Portions of North Carolina experienced flash floods on Saturday after a system of thunderstorms stalled and dumped about a foot of rain.

The floods sent first responders rushing to save people stuck by the fast-moving waters. Dozens of major roads were closed in the western area of the state.

Authorities in Catawba County reported performing 10 swift-water rescues for residents by 3 pm local time Saturday, reports CNN. They included residents needing assistance getting out of their homes and vehicles.

At that point, the flooding had closed 52 roads in the inland county alone. Mark Petit, an emergency official in Catawba County, added that six of those roads will remain closed for an unknown amount of time due to flooding damage.

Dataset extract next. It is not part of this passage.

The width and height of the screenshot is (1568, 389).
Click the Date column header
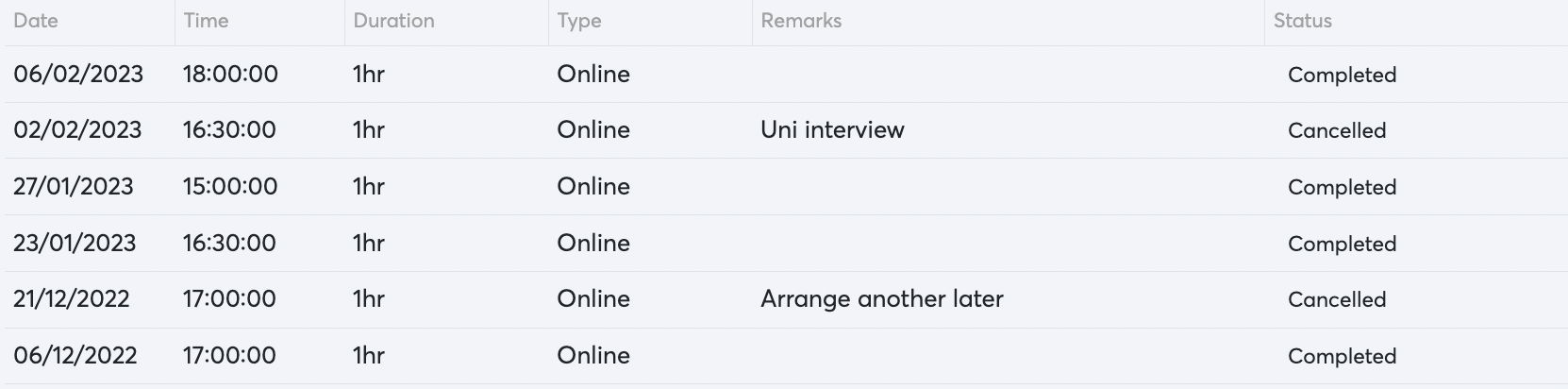click(36, 21)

Lincoln County, south of Catawba, also saw eight to 10 inches of rain in a 12-hour period. County emergency management spokesman Dion Burleson explained that first responders performed five rescues by Saturday afternoon, though it didn’t appear more would be needed.

ABC News reports that a full damage assessment from the North Carolina flooding is expected to start on Sunday, as waters are expected to recede. High water was expected to move down the Catawba River, potentially causing additional flooding.

Officials reported that High Shoals Lake in Catawba County rose almost five feet in 10 hours, though the rain had stopped by Saturday afternoon. Flooding also closed several miles of Interstate 85 through Cabarrus County for a short time. Drivers were forced to navigate water several inches deep in spots.

The flooding on Saturday is the fourth major flash flooding incident in the Charlotte area so far this month. Along with the newly-damaged roads in Catawba County, highway officials are already working to repair more than a dozen other roads damaged in the past month.

Thankfully, the National Weather Service reported that the heavy rain was finally moving east again across North and South Carolina. While additional flood warnings were issued for the area, there was no word on whether or not there would be more issues.